HW9, #1 and #4

Here are some hints/solutions for #1 and #4 from HW9-RandomVariables:


HW9, #1

This exercise is really asking about permutations of the 10 students: imagine that the probability experiment consists of ordering the 10 students. The sample size is the 10! possible permutations. We go through each of the probabilities asked for:

  • P(X=1): What is the probability of choosing a woman first? Since there are 4 women among the 10 students, the probability of choosing a woman first is 4 out of 10, i.e., P(X=1) = 4/10.
  • P(X=4): For X=4, this means the first woman chosen is in the 4th position, i.e., men were chosen 1st, 2nd and 3rd, and then a woman is chosen 4th.
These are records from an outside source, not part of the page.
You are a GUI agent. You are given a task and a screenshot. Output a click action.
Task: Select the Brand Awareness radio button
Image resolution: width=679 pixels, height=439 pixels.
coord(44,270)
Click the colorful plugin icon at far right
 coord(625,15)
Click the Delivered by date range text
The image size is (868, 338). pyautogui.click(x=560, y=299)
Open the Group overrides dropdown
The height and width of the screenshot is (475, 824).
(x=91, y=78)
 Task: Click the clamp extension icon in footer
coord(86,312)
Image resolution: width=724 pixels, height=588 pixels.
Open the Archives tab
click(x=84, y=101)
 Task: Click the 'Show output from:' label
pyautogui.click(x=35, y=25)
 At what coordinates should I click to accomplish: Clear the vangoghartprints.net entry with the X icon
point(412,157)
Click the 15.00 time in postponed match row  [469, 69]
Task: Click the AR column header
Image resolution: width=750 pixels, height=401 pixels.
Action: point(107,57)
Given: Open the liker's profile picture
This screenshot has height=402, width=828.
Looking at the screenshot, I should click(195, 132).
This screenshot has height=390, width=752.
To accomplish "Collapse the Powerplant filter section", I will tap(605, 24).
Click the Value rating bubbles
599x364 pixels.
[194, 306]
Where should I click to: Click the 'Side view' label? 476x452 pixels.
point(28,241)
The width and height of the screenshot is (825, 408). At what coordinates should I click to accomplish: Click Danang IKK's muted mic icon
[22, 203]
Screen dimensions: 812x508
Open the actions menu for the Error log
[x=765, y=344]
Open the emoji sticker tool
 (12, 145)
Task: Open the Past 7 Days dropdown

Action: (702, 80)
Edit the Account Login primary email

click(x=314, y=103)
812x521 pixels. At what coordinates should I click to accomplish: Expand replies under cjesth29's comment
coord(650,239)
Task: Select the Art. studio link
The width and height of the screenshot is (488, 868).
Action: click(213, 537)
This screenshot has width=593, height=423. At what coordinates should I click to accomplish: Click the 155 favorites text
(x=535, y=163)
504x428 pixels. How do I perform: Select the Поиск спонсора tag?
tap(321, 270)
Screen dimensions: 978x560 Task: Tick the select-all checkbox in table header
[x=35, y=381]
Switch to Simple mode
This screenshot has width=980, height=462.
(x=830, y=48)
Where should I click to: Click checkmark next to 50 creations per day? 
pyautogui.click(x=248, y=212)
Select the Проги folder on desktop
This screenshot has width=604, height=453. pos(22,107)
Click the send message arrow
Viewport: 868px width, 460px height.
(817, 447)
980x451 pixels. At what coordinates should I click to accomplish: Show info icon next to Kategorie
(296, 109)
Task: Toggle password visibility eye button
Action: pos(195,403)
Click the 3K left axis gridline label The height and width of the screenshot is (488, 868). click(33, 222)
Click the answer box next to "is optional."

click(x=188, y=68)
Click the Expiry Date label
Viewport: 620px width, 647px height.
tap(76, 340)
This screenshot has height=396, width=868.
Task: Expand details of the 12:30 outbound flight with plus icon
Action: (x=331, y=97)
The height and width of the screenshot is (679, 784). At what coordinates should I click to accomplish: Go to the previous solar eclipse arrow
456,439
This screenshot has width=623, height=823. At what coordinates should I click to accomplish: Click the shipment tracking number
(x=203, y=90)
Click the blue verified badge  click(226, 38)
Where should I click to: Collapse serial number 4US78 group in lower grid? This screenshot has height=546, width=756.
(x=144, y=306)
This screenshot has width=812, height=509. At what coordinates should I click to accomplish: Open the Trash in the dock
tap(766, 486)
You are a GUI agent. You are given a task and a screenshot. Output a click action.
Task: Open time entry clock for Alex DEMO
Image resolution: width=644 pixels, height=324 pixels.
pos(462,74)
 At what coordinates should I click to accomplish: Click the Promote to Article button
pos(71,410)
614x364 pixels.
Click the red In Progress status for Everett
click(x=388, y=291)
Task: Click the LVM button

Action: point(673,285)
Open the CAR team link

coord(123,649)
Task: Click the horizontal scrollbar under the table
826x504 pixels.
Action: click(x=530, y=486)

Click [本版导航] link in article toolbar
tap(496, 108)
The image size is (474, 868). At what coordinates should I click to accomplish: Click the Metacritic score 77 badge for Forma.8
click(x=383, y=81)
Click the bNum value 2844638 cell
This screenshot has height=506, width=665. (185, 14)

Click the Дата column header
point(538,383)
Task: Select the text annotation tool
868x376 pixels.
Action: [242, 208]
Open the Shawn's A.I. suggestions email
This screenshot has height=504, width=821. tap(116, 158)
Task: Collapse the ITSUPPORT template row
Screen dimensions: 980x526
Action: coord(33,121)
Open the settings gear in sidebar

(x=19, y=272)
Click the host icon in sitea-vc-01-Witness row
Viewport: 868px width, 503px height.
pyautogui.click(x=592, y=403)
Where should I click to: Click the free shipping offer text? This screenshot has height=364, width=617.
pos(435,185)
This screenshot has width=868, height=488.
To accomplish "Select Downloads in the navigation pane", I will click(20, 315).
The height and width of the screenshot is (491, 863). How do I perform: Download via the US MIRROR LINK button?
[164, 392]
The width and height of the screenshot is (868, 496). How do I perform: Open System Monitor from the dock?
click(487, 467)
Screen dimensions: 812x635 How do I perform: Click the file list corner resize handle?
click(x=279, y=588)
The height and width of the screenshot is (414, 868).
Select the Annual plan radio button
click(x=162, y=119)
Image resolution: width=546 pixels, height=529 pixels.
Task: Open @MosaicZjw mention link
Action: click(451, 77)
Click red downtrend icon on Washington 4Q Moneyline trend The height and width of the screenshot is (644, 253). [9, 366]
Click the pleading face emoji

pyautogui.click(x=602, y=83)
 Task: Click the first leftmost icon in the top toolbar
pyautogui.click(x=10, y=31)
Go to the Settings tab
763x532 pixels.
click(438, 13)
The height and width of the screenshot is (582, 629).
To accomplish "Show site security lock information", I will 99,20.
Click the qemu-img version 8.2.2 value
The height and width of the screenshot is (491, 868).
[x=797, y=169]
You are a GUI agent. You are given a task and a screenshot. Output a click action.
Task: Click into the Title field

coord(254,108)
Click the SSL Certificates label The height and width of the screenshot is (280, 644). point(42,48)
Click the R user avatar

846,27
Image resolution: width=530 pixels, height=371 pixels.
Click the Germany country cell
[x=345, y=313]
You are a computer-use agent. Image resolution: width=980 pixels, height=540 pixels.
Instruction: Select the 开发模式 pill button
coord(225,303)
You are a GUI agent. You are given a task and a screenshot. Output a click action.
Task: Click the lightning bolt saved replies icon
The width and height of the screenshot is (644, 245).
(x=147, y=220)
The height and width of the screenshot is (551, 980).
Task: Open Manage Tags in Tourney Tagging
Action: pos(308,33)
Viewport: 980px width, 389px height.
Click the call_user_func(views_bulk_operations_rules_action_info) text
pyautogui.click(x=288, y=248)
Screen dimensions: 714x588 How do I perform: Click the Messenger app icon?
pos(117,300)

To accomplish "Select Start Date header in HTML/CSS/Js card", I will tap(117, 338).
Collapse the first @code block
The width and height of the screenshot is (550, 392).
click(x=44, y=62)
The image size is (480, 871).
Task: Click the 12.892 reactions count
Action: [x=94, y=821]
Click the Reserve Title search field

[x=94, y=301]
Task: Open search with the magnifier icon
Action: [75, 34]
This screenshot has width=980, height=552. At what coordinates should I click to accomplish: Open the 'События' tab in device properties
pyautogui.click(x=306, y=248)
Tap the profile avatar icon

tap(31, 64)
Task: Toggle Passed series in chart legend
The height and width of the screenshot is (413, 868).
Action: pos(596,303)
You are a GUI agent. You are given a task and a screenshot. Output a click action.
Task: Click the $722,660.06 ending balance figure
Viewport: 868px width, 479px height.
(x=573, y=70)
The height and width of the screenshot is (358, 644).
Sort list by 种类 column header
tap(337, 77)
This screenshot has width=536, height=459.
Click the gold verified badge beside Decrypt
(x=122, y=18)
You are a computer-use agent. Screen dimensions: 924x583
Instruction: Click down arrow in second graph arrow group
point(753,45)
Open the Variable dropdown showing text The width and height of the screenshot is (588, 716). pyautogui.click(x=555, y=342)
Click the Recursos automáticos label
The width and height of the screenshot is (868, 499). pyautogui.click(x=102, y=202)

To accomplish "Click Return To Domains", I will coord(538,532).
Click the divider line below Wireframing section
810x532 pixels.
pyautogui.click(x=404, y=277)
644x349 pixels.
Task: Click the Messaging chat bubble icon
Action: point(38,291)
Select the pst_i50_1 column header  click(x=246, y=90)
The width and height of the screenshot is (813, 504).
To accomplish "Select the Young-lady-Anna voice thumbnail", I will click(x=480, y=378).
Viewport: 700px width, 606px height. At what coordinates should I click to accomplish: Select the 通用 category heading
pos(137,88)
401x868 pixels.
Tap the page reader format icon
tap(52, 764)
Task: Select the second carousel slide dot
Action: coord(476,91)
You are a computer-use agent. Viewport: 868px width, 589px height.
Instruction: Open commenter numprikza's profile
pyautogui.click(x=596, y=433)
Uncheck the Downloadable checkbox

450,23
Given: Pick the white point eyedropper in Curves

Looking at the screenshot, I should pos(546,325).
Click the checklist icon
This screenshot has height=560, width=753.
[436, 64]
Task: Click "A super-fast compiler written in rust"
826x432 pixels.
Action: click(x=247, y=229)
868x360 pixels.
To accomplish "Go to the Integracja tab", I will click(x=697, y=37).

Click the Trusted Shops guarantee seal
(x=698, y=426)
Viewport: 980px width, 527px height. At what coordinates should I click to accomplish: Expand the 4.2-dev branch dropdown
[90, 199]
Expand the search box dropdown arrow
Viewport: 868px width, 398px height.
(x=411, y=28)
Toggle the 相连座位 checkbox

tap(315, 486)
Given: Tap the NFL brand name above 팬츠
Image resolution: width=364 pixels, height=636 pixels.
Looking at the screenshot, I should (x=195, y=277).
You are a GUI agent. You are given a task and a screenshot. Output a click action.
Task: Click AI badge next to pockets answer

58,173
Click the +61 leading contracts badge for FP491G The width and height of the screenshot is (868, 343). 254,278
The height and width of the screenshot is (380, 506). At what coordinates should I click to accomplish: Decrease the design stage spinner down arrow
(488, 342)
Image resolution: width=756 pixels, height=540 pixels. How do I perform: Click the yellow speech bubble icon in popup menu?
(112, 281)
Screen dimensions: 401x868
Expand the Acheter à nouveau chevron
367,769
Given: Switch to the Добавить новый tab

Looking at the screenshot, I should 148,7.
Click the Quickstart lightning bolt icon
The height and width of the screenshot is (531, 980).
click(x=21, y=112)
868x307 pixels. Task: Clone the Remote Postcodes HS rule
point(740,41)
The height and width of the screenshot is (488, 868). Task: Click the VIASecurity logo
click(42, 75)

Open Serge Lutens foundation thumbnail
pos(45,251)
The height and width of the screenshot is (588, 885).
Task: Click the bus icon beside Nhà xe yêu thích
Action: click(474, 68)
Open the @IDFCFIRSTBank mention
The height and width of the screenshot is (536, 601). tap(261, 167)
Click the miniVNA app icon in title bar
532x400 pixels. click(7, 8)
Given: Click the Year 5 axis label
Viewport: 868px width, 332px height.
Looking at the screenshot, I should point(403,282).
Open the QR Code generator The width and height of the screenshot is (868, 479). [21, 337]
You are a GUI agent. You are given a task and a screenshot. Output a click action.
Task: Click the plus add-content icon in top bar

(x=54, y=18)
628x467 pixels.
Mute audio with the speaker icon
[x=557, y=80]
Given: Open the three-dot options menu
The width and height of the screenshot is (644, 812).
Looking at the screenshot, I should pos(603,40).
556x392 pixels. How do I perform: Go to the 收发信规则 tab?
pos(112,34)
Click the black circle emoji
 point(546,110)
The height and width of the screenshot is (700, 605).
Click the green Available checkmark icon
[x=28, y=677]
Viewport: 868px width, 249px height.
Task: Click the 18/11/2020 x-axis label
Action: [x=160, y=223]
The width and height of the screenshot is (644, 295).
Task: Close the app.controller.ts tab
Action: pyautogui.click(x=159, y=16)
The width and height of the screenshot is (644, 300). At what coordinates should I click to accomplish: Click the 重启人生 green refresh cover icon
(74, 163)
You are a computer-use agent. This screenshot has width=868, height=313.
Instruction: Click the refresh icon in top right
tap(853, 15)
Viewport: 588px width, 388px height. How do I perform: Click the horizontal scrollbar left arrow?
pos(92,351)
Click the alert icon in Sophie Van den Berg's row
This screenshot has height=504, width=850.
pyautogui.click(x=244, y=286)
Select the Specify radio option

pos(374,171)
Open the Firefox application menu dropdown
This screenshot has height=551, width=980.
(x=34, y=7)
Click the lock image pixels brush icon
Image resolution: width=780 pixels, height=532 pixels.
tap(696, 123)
The probability of choosing man 1st is 6/10; the subsequent (or conditional!) probability of then choosing a man 2nd is 5/9 (5 men remain among the remaining 9), and then choosing a man 3rd is 4/8 (4 men remain among the remaining 8). And then the probability of choosing one of the 4 women 4th (from the remaining 7 students) is 4/7. Thus:

P(X=4) = (6/10)*(5/9)*(4/8)*(4/7) = (6*5*4*4)/(10*9*8*7)

  • P(X=6): This means 5 men have been chosen for the first five positions, and then a woman is chosen 6th. Similar to above:

P(X=6) = (6/10)*(5/9)*(4/8)*(3/7)*(2/6)*(4/5) = (6*5*4*3*2*4)/(10*9*8*7*6*5)

  • P(X=9): For this we don’t need to do any calculations! Since there are only 6 men in class, it’s impossible that the highest ranked woman would be 9th. Even if we chose the 6 men for the first 6 positions, then we must choose a woman for 7th; i.e., 7 is the maximum possible value for X.  Thus, P(X=9)=0.


One statement of this exercises reads:

“Let X represent the difference between the number of heads and the number of tails when a coin is tossed 46 times. Then P(X=12) = ?”

Note that this involves a binomial experiment with n=46 and p=0.5. But now we are interested in the random variable X = “the difference between the number of heads and the number of tails.”

When is X=12? This occurs in two separate outcomes of the binomial experiment:

  • when H=29 and T=17
  • when H=17 and T=29

We can calculate each of these binomial probabilities, either by using the binomial probability formula, or by using the spreadsheet command =binomdist(i, n, p, false). Thus, we could get P(X=12) using the spreadsheet command

=binomdist(29, 46, 0.5, false) + binomdist(17, 46, 0.5, false)